- **Given records**:

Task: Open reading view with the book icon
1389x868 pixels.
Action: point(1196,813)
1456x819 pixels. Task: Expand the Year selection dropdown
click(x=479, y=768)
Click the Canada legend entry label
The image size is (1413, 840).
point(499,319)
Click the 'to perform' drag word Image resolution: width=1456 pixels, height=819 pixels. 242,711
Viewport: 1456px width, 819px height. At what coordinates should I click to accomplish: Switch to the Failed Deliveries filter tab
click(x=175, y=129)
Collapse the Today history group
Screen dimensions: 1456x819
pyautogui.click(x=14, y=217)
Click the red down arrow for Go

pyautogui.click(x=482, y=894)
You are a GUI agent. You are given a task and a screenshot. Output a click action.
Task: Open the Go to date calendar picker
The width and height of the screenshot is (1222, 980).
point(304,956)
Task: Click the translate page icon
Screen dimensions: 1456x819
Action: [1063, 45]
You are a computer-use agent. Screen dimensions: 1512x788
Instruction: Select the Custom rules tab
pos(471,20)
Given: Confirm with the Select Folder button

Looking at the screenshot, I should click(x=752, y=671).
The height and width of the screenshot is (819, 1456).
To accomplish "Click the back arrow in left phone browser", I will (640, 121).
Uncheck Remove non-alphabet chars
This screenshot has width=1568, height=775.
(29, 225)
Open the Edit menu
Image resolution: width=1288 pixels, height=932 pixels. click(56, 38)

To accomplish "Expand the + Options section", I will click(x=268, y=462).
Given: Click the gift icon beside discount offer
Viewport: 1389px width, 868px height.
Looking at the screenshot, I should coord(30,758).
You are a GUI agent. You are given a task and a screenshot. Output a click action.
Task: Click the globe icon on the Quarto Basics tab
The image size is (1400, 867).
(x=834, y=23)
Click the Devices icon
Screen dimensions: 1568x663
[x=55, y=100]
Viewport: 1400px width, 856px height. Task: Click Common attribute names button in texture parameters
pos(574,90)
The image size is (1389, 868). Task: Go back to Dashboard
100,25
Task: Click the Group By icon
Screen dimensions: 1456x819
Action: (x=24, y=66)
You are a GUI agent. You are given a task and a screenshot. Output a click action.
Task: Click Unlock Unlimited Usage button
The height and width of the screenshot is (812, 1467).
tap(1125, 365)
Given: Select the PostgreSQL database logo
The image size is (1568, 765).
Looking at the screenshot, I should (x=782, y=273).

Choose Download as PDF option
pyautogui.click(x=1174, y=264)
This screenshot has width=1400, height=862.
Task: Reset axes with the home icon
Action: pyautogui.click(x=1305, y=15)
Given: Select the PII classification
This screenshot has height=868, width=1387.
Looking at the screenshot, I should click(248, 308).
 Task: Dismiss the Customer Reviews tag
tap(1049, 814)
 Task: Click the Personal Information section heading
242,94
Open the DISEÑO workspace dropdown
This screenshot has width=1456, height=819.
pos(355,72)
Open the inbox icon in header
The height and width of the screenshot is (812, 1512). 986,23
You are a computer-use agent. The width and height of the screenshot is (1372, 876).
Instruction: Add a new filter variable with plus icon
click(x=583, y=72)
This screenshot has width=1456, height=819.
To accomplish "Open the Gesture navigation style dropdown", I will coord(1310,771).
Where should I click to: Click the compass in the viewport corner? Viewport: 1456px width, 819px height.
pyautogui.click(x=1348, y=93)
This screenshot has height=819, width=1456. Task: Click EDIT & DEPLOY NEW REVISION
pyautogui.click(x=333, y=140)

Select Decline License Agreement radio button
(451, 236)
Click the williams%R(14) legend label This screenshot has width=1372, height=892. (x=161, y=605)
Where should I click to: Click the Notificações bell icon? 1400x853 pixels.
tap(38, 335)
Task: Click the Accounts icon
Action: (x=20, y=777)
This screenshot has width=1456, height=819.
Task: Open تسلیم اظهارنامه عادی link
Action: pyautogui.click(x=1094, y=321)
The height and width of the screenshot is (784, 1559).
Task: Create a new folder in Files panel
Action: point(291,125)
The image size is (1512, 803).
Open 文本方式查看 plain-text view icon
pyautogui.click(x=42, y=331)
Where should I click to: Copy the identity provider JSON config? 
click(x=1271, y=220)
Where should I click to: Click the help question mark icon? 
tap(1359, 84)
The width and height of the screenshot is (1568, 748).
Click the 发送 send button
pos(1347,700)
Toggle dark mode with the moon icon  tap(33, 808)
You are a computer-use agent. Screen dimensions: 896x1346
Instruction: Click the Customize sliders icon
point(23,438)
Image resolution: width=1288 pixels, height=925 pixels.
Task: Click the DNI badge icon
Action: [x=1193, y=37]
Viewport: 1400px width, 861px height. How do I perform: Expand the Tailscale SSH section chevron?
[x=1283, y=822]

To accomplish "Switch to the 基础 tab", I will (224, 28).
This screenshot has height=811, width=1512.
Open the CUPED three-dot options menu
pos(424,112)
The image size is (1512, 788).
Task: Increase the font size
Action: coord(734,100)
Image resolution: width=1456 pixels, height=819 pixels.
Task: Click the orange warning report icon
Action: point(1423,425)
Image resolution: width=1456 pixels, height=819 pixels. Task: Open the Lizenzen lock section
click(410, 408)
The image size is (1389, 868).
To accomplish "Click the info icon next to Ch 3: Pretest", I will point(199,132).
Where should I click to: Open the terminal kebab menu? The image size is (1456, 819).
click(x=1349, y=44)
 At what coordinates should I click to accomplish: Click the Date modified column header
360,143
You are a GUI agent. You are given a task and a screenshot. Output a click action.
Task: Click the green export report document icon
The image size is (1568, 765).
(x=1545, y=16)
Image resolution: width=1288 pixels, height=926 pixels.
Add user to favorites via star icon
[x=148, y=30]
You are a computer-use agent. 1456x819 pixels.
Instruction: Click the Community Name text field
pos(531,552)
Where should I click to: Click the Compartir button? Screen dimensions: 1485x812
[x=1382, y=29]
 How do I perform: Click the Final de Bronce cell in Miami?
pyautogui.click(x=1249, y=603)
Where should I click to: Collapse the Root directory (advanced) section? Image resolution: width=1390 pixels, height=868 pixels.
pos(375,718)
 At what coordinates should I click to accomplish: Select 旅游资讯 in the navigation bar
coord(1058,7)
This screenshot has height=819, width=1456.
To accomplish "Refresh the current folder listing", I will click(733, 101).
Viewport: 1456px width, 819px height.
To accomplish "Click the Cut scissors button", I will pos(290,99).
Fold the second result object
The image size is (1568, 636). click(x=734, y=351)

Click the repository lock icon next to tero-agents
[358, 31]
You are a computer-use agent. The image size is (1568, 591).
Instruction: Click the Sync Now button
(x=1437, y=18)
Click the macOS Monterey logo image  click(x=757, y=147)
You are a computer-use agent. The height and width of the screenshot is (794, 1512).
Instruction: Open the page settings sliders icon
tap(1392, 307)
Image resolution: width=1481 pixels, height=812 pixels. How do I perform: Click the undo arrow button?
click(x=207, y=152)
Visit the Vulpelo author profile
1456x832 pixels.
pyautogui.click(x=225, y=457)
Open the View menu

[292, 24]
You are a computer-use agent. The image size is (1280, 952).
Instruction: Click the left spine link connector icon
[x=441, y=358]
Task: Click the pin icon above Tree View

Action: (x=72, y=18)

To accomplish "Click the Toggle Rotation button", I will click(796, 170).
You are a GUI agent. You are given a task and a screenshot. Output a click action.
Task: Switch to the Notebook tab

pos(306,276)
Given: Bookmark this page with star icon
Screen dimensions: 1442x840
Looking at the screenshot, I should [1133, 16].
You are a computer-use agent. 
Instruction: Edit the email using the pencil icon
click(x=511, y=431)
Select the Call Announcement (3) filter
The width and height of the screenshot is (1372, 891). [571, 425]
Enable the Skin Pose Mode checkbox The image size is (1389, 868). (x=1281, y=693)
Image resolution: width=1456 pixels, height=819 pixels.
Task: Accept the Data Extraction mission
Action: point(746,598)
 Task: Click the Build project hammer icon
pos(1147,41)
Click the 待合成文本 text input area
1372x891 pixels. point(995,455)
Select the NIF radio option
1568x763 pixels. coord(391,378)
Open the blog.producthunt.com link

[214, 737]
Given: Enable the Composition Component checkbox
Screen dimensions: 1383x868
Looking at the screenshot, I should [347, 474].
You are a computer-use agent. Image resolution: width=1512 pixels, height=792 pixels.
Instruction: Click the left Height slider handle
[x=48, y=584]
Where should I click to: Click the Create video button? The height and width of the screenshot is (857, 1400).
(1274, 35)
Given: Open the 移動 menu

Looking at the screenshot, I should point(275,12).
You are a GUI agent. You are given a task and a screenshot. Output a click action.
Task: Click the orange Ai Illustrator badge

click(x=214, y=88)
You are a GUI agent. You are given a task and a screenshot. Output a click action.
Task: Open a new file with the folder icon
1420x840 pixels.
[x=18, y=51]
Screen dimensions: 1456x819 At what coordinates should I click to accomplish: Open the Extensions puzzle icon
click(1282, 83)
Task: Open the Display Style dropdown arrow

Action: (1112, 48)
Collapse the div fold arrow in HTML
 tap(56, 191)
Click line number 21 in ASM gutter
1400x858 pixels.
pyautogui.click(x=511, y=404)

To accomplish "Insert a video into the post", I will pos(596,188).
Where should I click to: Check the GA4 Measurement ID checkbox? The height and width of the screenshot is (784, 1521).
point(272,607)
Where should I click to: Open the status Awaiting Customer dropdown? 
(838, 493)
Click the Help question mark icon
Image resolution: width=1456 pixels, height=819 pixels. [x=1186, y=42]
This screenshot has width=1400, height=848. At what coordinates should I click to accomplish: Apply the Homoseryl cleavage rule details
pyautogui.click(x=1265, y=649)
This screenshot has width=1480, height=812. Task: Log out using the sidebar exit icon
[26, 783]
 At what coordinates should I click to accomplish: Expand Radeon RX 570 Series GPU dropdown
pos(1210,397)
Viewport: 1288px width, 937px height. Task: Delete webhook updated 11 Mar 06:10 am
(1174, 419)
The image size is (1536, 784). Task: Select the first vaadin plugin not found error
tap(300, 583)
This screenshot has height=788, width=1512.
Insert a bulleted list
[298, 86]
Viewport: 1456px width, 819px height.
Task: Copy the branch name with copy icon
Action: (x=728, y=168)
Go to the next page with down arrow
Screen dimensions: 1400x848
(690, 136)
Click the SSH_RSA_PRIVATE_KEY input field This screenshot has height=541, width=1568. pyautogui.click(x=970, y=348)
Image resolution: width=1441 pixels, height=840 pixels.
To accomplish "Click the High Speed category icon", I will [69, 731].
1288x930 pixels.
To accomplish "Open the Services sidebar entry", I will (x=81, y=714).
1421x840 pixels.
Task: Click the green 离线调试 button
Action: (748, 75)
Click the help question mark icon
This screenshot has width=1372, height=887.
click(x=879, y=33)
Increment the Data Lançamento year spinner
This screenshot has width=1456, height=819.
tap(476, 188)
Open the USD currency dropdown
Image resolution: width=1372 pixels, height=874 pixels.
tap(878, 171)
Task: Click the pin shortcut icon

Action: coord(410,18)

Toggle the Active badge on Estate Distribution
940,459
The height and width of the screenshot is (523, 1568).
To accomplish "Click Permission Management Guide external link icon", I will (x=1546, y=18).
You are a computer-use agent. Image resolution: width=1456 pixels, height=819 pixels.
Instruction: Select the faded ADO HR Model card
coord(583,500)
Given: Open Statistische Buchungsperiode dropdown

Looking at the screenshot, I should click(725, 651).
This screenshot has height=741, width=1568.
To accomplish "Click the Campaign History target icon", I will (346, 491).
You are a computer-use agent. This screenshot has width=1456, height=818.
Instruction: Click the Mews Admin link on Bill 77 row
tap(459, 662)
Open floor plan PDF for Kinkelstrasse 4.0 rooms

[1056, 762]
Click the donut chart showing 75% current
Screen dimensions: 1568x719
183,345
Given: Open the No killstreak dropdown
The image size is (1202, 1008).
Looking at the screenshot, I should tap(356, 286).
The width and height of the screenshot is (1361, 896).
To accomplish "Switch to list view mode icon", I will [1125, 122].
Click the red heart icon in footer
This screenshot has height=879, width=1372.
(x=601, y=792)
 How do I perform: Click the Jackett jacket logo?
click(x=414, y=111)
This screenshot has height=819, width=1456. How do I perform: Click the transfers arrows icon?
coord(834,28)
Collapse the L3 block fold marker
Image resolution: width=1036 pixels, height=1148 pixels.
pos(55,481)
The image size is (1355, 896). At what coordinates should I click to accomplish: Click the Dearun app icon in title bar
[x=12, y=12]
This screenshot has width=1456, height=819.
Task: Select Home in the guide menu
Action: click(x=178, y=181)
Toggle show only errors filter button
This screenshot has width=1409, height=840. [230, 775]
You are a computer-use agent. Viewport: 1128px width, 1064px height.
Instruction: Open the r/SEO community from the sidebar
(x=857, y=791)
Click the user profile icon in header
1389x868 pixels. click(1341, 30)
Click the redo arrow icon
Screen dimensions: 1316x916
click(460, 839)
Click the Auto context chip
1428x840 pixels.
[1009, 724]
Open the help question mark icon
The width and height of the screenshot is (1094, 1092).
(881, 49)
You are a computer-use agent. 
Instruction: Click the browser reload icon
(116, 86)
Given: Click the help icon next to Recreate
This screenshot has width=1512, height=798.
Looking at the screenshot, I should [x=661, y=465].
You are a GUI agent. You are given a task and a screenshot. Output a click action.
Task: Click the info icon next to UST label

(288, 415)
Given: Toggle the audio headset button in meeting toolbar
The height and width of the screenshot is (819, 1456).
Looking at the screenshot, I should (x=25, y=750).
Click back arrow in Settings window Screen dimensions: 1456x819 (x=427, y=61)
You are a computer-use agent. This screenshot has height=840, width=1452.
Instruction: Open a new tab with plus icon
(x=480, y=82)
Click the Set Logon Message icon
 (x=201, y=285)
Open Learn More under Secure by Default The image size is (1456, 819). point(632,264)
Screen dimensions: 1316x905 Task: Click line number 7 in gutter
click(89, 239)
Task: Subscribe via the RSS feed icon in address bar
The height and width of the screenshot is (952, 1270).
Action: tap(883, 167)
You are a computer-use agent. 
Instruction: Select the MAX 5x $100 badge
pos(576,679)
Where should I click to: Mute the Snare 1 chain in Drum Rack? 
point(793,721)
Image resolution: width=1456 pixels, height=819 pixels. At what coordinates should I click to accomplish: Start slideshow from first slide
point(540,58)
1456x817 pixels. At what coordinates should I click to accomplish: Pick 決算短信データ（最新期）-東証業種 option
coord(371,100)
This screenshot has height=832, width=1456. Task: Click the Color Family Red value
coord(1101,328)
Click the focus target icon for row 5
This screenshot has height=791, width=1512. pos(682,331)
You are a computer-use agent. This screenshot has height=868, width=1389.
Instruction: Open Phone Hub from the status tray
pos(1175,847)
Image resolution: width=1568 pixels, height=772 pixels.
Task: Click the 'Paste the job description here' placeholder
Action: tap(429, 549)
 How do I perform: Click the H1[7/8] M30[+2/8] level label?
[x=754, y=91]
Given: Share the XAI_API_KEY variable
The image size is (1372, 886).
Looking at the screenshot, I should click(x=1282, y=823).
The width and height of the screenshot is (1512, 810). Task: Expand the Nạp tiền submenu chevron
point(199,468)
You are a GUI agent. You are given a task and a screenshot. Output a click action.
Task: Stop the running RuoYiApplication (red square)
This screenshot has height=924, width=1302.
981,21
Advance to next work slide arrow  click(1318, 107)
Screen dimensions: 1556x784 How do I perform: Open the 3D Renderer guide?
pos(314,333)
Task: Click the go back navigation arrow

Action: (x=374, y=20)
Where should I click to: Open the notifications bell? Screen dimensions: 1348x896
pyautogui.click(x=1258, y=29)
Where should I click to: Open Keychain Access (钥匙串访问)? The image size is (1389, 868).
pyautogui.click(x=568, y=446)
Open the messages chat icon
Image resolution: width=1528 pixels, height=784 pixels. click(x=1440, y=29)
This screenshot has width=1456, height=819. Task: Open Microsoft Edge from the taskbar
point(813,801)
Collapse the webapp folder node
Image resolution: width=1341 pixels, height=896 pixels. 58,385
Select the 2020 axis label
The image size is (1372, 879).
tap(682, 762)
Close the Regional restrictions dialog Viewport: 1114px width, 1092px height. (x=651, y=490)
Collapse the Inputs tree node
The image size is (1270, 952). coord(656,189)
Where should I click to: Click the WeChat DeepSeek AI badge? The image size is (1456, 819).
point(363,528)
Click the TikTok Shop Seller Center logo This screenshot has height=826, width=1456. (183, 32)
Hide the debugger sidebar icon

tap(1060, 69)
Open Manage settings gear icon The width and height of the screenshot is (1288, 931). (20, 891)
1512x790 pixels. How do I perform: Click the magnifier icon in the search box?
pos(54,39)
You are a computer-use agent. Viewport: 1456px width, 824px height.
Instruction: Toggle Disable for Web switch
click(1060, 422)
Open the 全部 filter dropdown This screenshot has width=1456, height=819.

- **Work task**: Transcribe the listing above line for line, from the first line to the line containing "Click the 'to", inclusive, with no other lines.

- **Solution for this exercise**:
Task: Open reading view with the book icon
1389x868 pixels.
Action: point(1196,813)
1456x819 pixels. Task: Expand the Year selection dropdown
click(x=479, y=768)
Click the Canada legend entry label
The image size is (1413, 840).
point(499,319)
Click the 'to perform' drag word Image resolution: width=1456 pixels, height=819 pixels. 242,711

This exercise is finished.